Pulmonary Lymphoid Granulomatosis occurs as a rare cancer of infiltrates of lymphoid cells in the lungs. Clinical signs include a cough, exercise intolerance, lethargy, decreased appetite, fever, abdominal distention, enlarged peripheral lymph nodes, or vomiting. Diagnostic testing involves bloodwork, urine analysis, fecal and Baermann testing, chest x-rays, bronchoscopy with cytology and culture, and heartworm testing. Treatment can includes supportive care and chemotherapy.

Respiratory Foreign Body occurs when foreign material lodges in the airways causing obstruction and inflammation. Clinical signs are dependent on location. Nasal foreign body: Sneezing, pawing at face, nasal discharge from one nares, difficulty breathing, or malodor to breath. Tracheal or bronchial foreign body: cough, difficulty breathing, malodor to breath, coughing blood, retching or vomiting, exercise intolerance, or respiratory distress. Bronchiole or pulmonary foreign body: cough, difficulty or rapid breathing, exercise intolerance, lethargy, anorexia, fever, and weight loss. Diagnostic testing includes bloodwork, skull, neck, or chest x-rays, advanced imaging, or bronchoscopy (with cytology and culture). Treatment is directed at supportive care, removing the foreign material, and treating secondary inflammation and infection.

Reverse Sneezing is a noisy paroxysmal sneeze that occurs in the nasopharyngeal region.

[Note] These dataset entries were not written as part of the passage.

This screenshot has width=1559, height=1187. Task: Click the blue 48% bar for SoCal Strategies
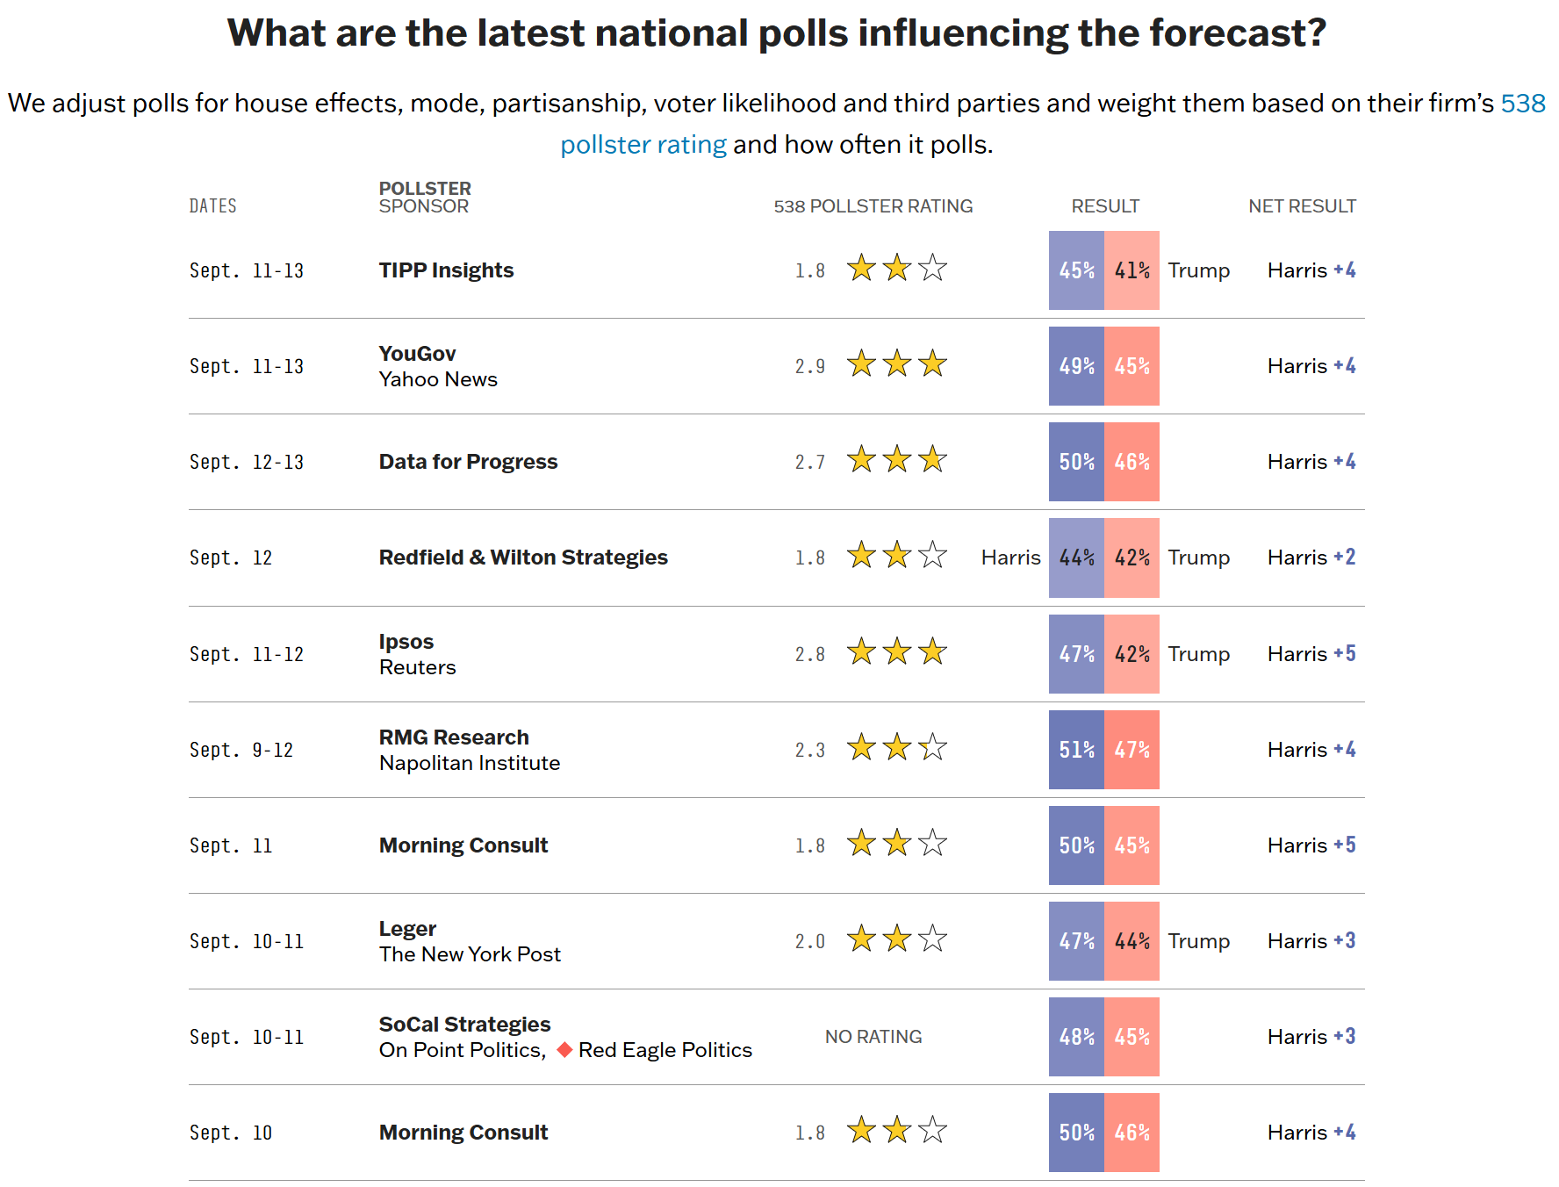(x=1076, y=1037)
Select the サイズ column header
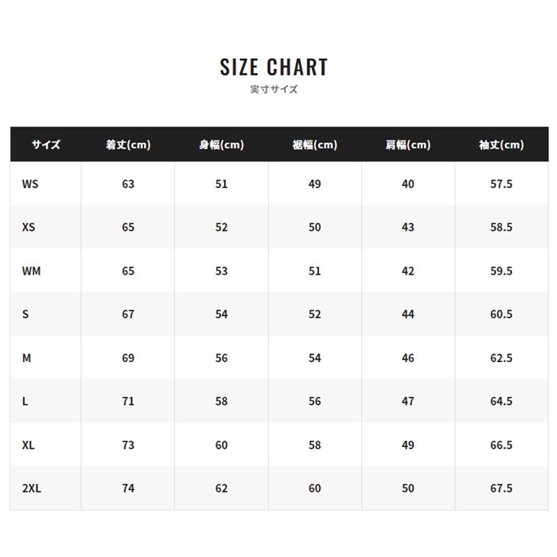 [x=46, y=145]
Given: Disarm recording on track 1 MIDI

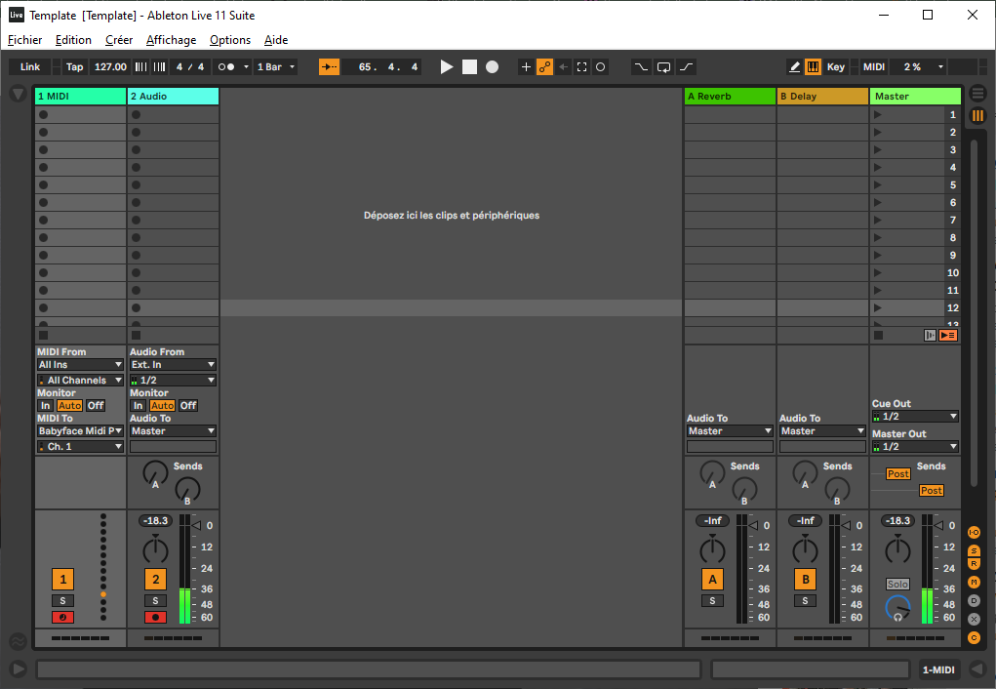Looking at the screenshot, I should (x=62, y=617).
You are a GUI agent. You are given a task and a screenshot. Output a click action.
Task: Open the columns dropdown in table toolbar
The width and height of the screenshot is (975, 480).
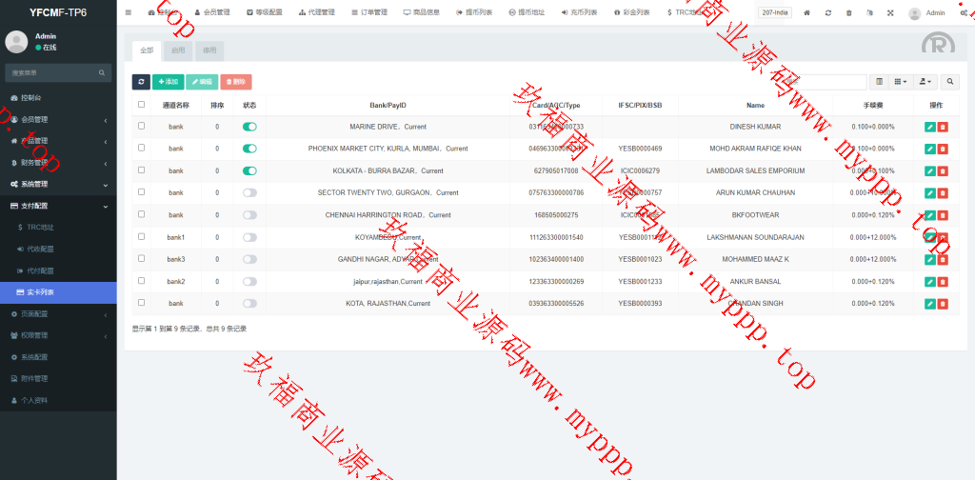pos(901,82)
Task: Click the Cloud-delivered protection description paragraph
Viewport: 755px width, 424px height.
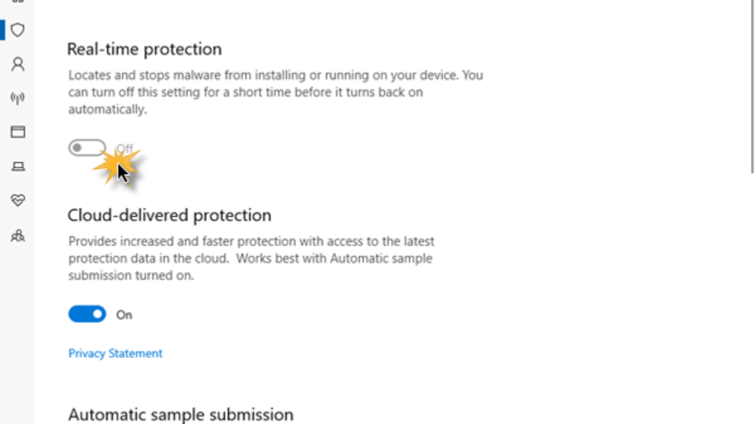Action: tap(251, 258)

The condition occurs as a result of an irritant from the environment, nasal mites, infection, or cancer. Diagnostic testing may include bloodwork, viral blood testing, skull x-rays, nasal flush with cytology and culture, rhinoscopy, or CT scan/MRI. Therapy involves treating the underlying cause: anti-inflammatory, antihistamine, or antimicrobial medication, treatment for mites, or treatment for cancer.

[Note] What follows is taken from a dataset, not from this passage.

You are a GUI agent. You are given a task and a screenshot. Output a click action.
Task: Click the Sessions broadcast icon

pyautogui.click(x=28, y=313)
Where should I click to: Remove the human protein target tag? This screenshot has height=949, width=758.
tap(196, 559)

Rhinitis, Bacterial is the bacterial inflammation of the one of both of the nasal cavities as a result of another cause. Clinical signs that may be seen include sneezing, nasal discharge, nose bleed, pawing at the nose, head shaking, decreased appetite, or bad breath. Diagnosis is made with bloodwork, oral exam, dental and/or skull x-rays, nasal flush or rhinoscopy with cytology and culture, biopsy, or advanced imaging. Therapy is directed at treating the underlying cause, mucolytic medication, antimicrobial medication, and clearance of nasal secretions.

Rhinitis, Lymphoplasmacytic is a gradually progressive inflammatory nasal disease as a result of infiltration with lymphocytes and plasma cells. The cause is unknown. Clinical signs include sneezing, nasal discharge, nose bleed, pawing at the nose, head shaking, decreased appetite, or ocular discharge. Diagnostic testing includes bloodwork, viral blood testing, imaging of the nasal cavity and sinuses (x-ray, CT scan, or MRI), rhinoscopy with cytology and culture, or biopsy. Treatment includes mucolytic medication, low-dose steroid medication, and antimicrobial medication for secondary bacterial infections.

Veterinarian and assistant examine dogs’ health with a stethoscope, ensuring thorough checkups

Sinusitis/Sinus Disorders is mucosal inflammation of one or more of the sinuses as a result of infection, trauma, dental abscess, cancer, or unknown cause. Clinical signs include nasal discharge, sneezing, facial swelling or deformity, lethargy, sensitivity to head, and anorexia. Diagnostic testing often includes bloodwork, viral blood testing, skull x-rays, advanced imaging of skull (CT scan or MRI), rhinoscopy or trephination for cytology, culture, and/or biopsy. Therapy is directed at supportive care and treating the underlying cause.

Tracheal Avulsion is a disruption or tear in the trachea. Clinical signs include subcutaneous emphysema, difficulty or rapid breathing, or respiratory distress. The condition is diagnosed based on recent known trauma, physical exam, neck and chest x-rays, or tracheoscopy. Therapy involves supportive care, treating the underlying cause, or surgical repair of the defect.